• **PROBLEM DESCRIPTION**: Begin at the line containing "Image resolution: width=850" and restate it and each line after it exactly, up to and including the last line below. Leave pictures out.
>>>
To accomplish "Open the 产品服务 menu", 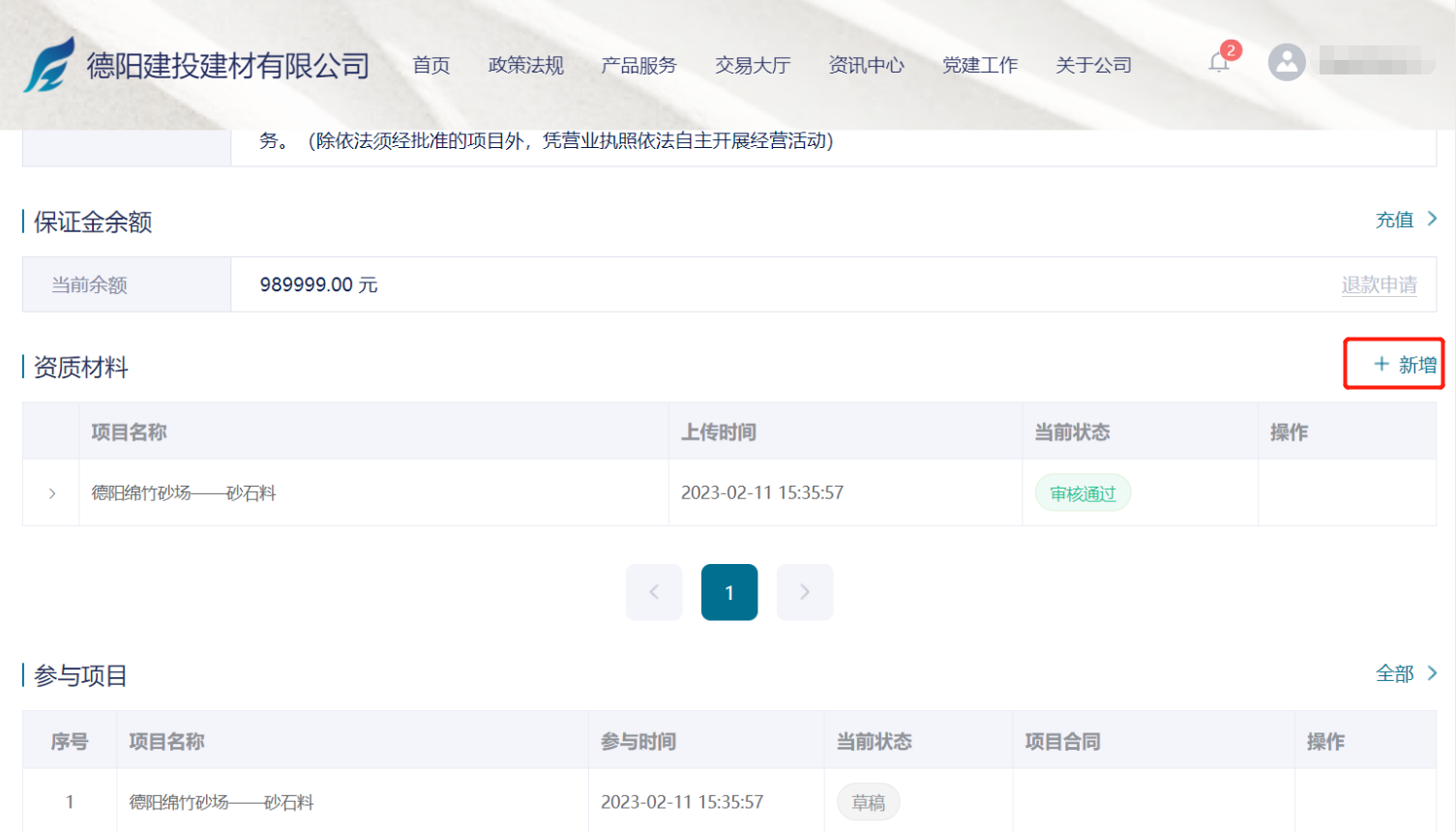I will (639, 65).
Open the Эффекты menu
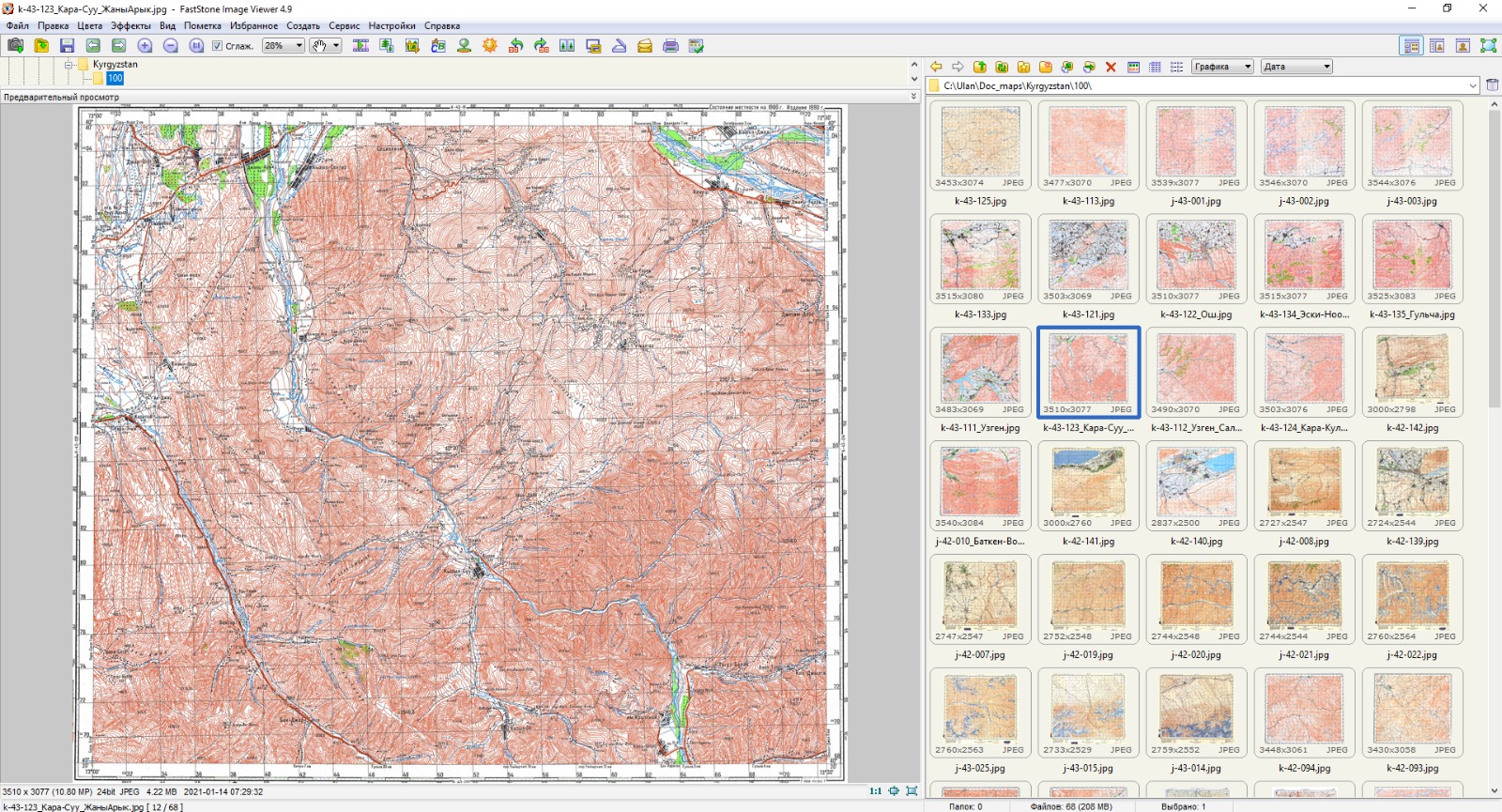The height and width of the screenshot is (812, 1502). (x=130, y=26)
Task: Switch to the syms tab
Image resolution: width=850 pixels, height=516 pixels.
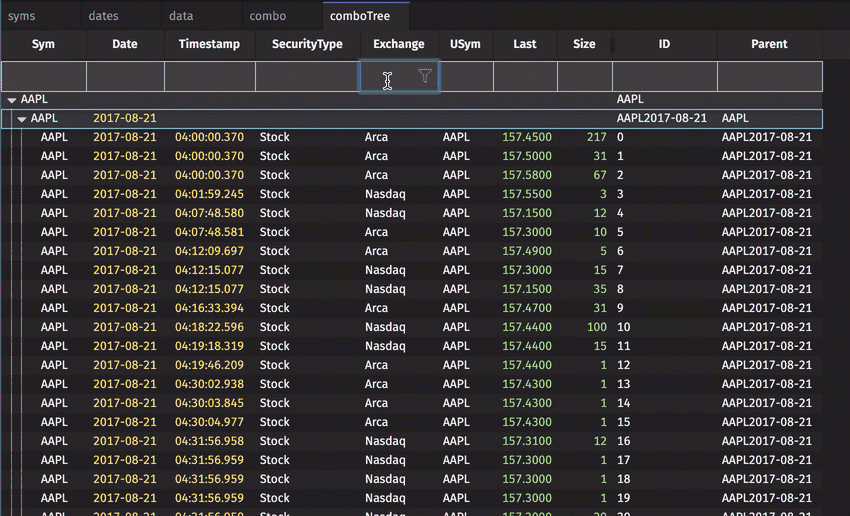Action: pyautogui.click(x=21, y=16)
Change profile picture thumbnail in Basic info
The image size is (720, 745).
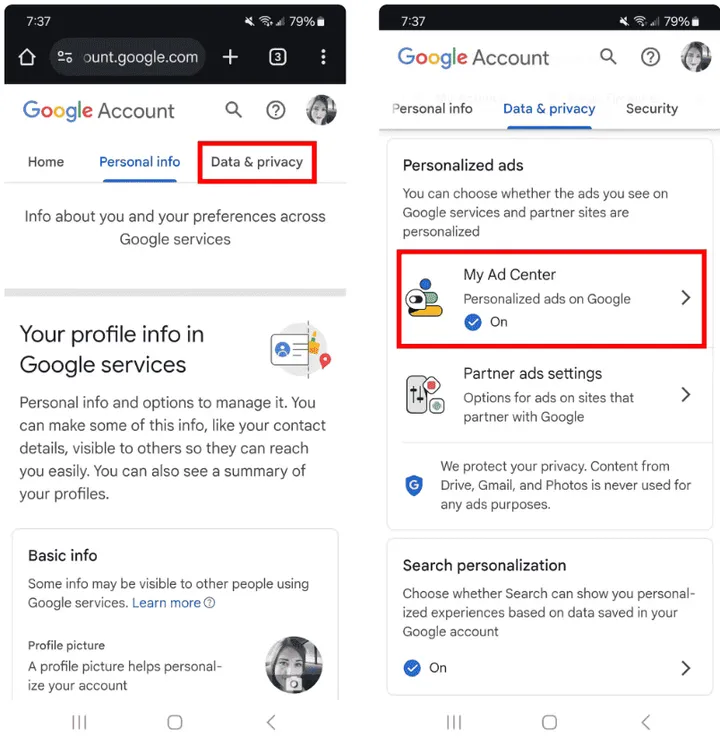(x=294, y=665)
<<<
• **TASK RESPONSE**:
Image resolution: width=850 pixels, height=516 pixels.
Action: pyautogui.click(x=21, y=16)
Change profile picture thumbnail in Basic info
The image size is (720, 745).
(x=294, y=665)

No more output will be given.